Quant à la deuxième catégorie, on y retrouve le principe de bonne foi contractuelle ou l'interdiction de se contredire au détriment d'autrui et les obligations naissant d'une relation contractuelle, comme l'exécution de bonne foi, l'obligation de coopération et de renseignement entre autres. Dans tous les cas, institués pour garantir la stabilité, la cohérence et à la permanence des règles qui gouvernent les rapports entre les acteurs du commerce international, la lex mercatoria ou au sens large les usages du commerce international constituent un véritable ordre juridique à part entière qui peut être qualifié « d'ordre juridique mercatique »138.

À ce titre, l'OHADA n'est pas en reste. L'article 15 alinéa 1er AUA dispose : « le tribunal arbitral tranche le fond du différend conformément aux règles de droit choisies par les parties. À défaut de ce choix par les parties, le tribunal applique les règles de droit qu'il estime les plus appropriées en tenant compte, le cas échéant, des usages du commerce international ». De même, l'article 17 alinéa 2 du règlement d'arbitrage CCJA qui traite de la loi applicable au fond du litige dispose que « dans tous les cas, le tribunal arbitral tient compte des stipulations du contrat et des usages du commerce international ». Ainsi, dans un arbitrage ad hoc, lorsque les parties n'auront pas opté pour un droit spécifique, le tribunal arbitral pourra, en cas de nécessité, trancher au fond en prenant en compte la lex mercatoria.

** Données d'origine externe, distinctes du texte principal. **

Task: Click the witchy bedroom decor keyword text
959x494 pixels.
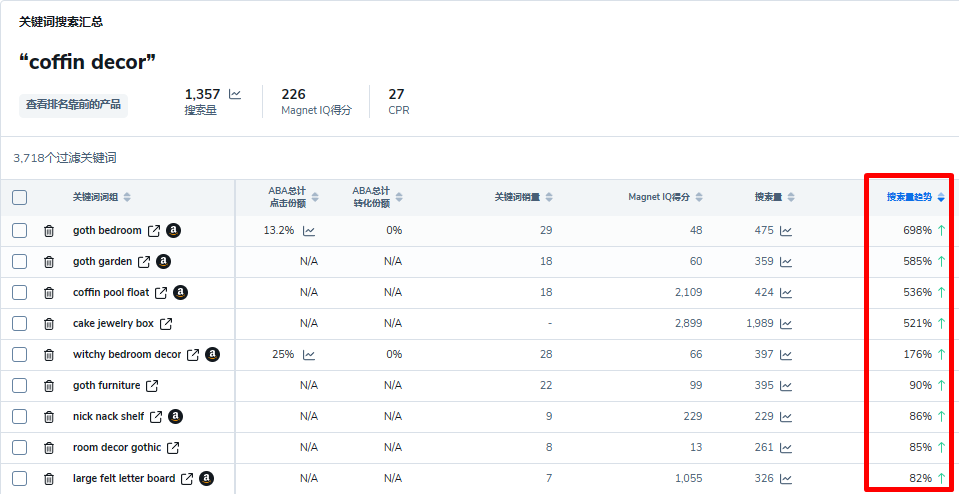Action: click(127, 355)
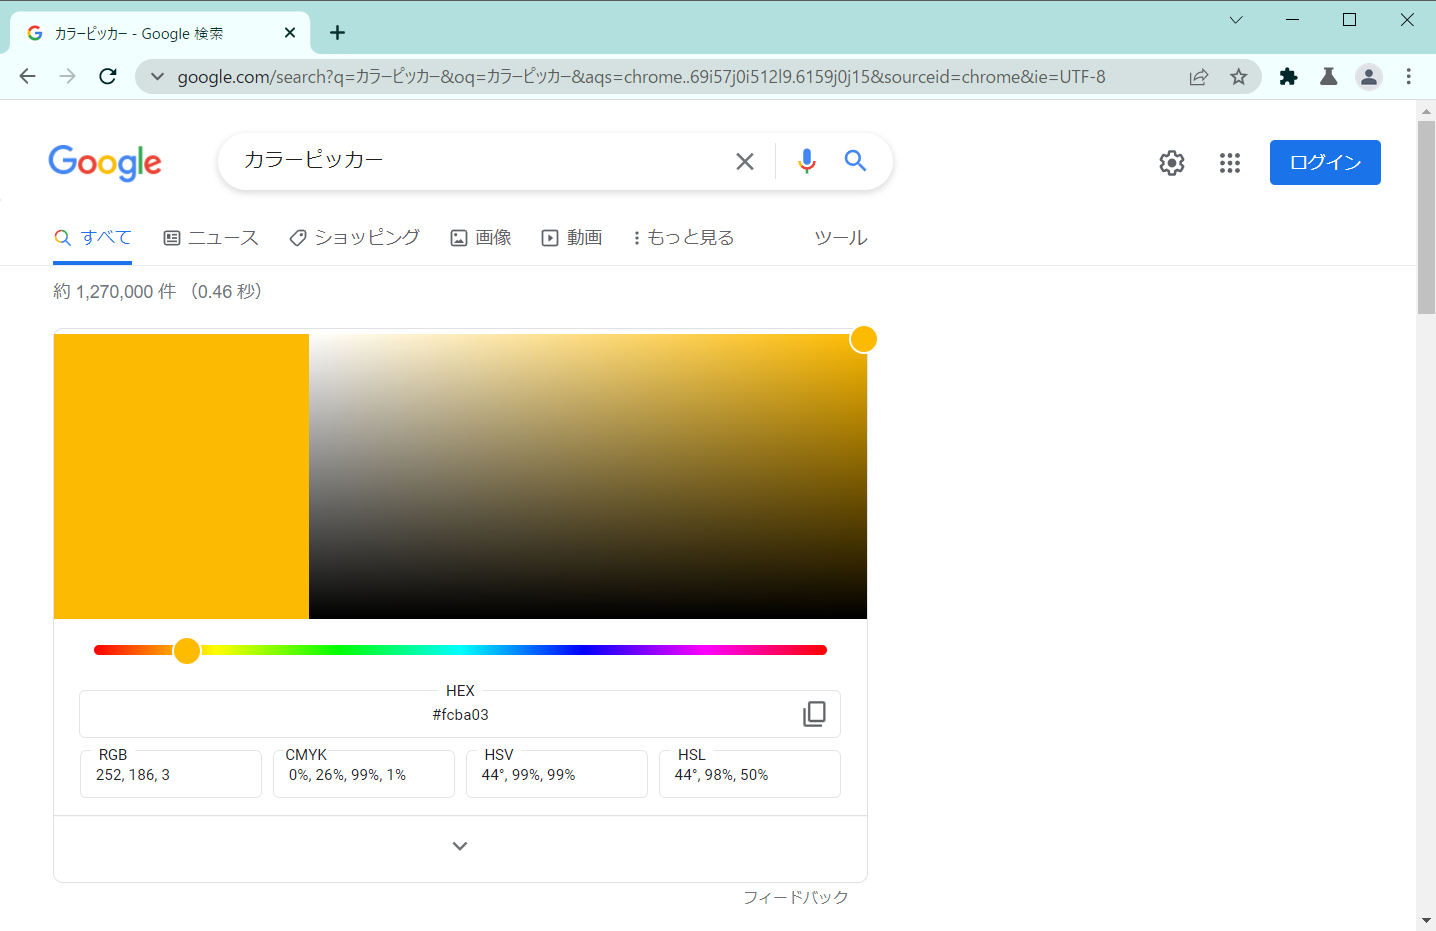Expand the color picker details chevron
The width and height of the screenshot is (1436, 931).
click(460, 845)
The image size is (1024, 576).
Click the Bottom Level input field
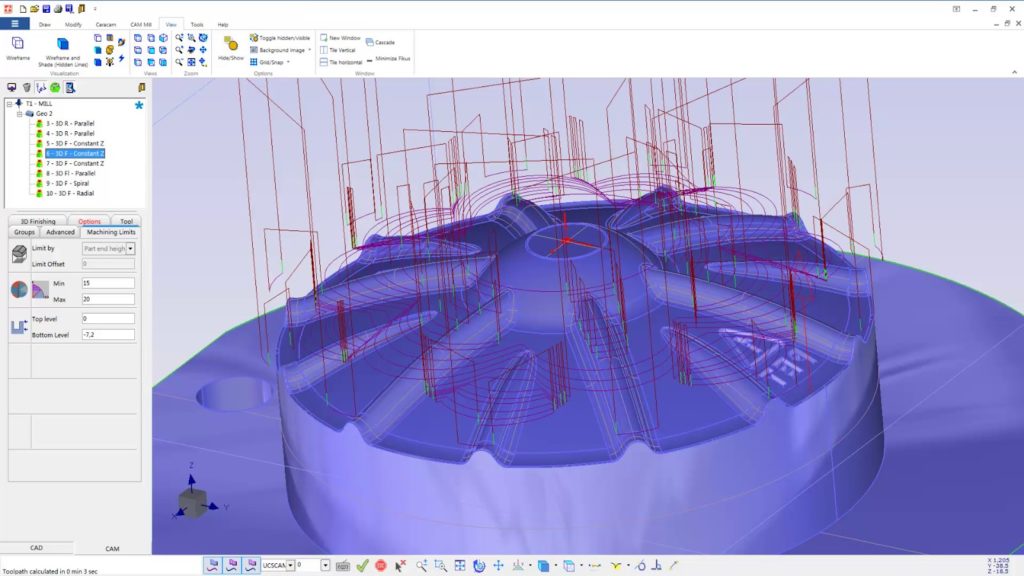point(108,334)

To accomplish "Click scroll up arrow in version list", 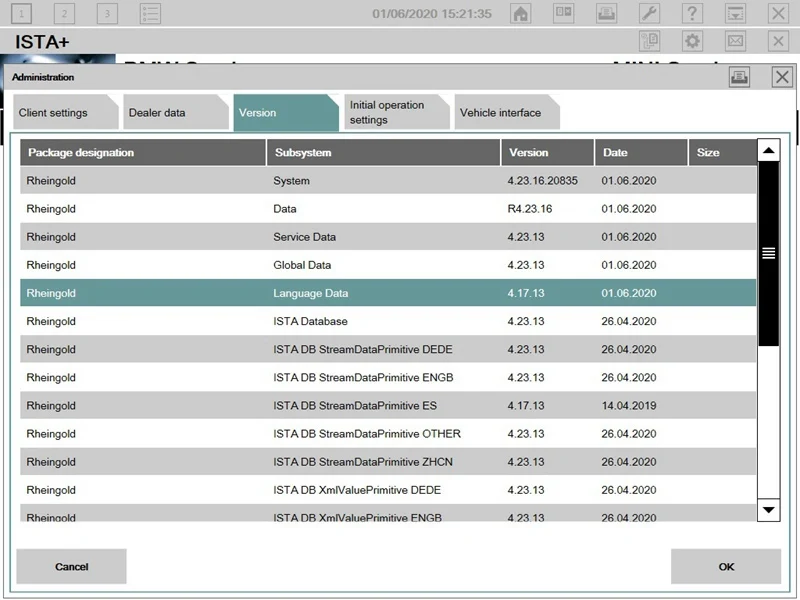I will click(x=768, y=152).
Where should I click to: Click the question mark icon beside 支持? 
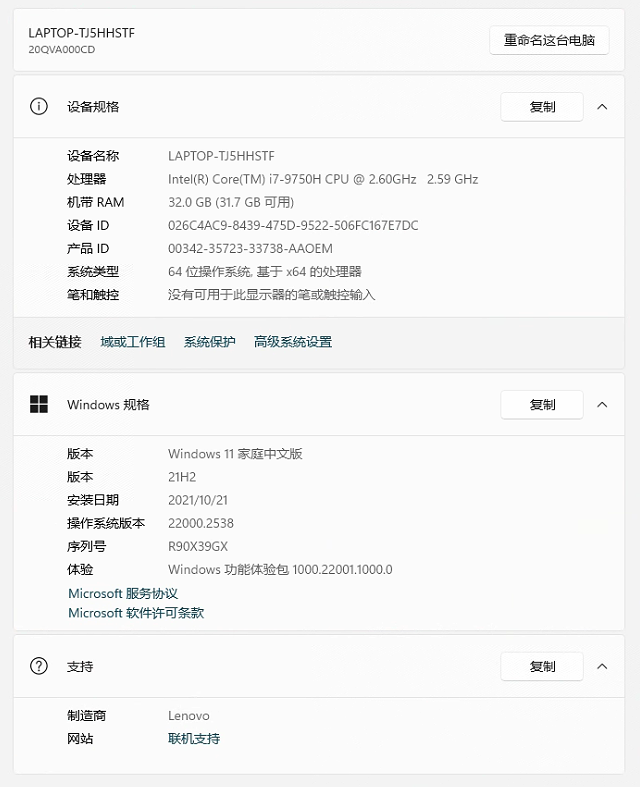pyautogui.click(x=39, y=666)
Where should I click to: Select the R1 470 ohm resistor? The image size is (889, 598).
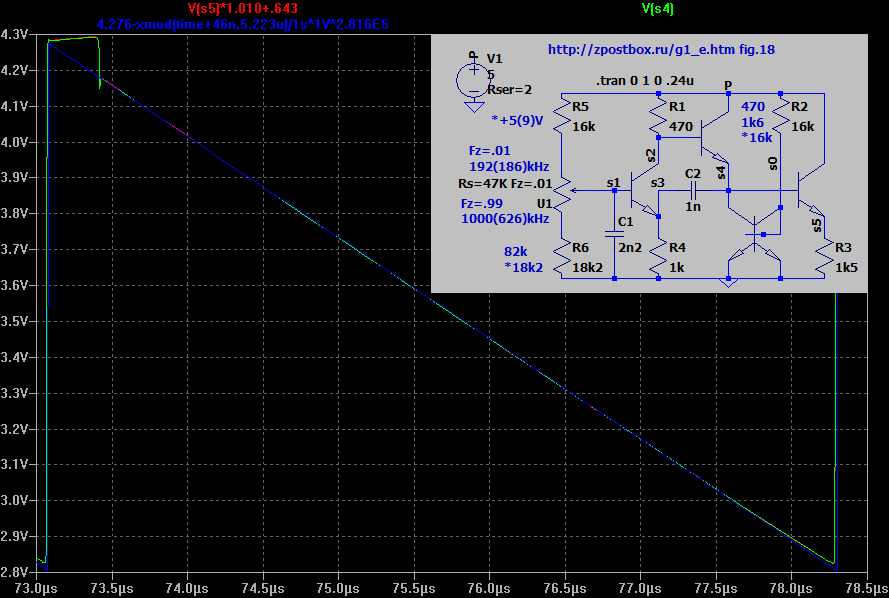point(658,121)
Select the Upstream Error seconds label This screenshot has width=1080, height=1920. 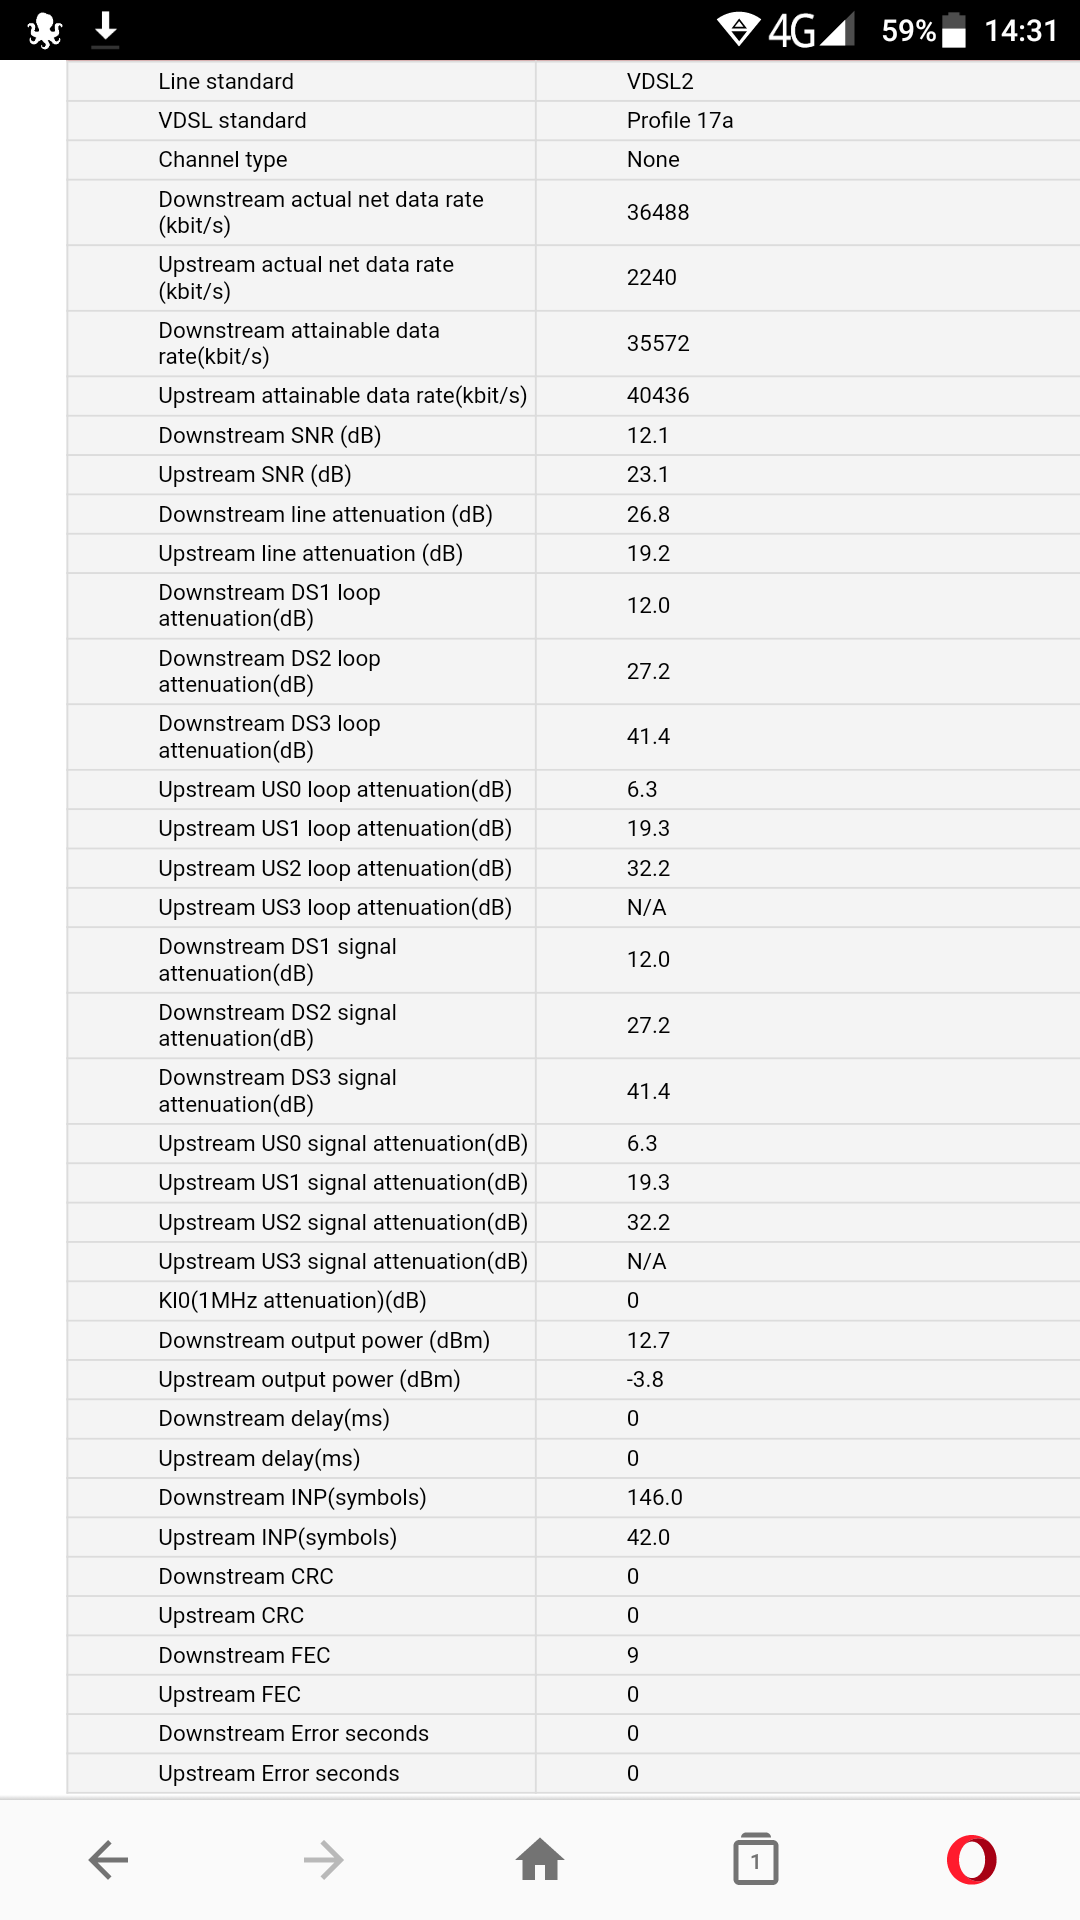click(x=279, y=1774)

138 V. A. PELLET, « La lex mercatoria « tiers ordre juridique » ? Remarques ingénues d'un internationaliste de droit public », in Souveraineté étatique et marchés internationaux à la fin du 20ème siècle A propos de 30 ans de recherche du CREDIMI, Mélanges en l'honneur de Philippe Kahn, Paris, Litec, 2000, pp. 53- 74, spéc., p. 69.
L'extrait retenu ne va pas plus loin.